**DATA IN THIS EXERCISE:**
#####
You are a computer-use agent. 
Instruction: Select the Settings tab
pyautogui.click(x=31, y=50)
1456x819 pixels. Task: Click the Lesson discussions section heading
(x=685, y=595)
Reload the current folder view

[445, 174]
#####
**WRITTEN PROBLEM:** Return every one of the rows above, copying each line without any change.

**ANSWER TO THIS EXERCISE:**
You are a computer-use agent. 
Instruction: Select the Settings tab
pyautogui.click(x=31, y=50)
1456x819 pixels. Task: Click the Lesson discussions section heading
(x=685, y=595)
Reload the current folder view

[445, 174]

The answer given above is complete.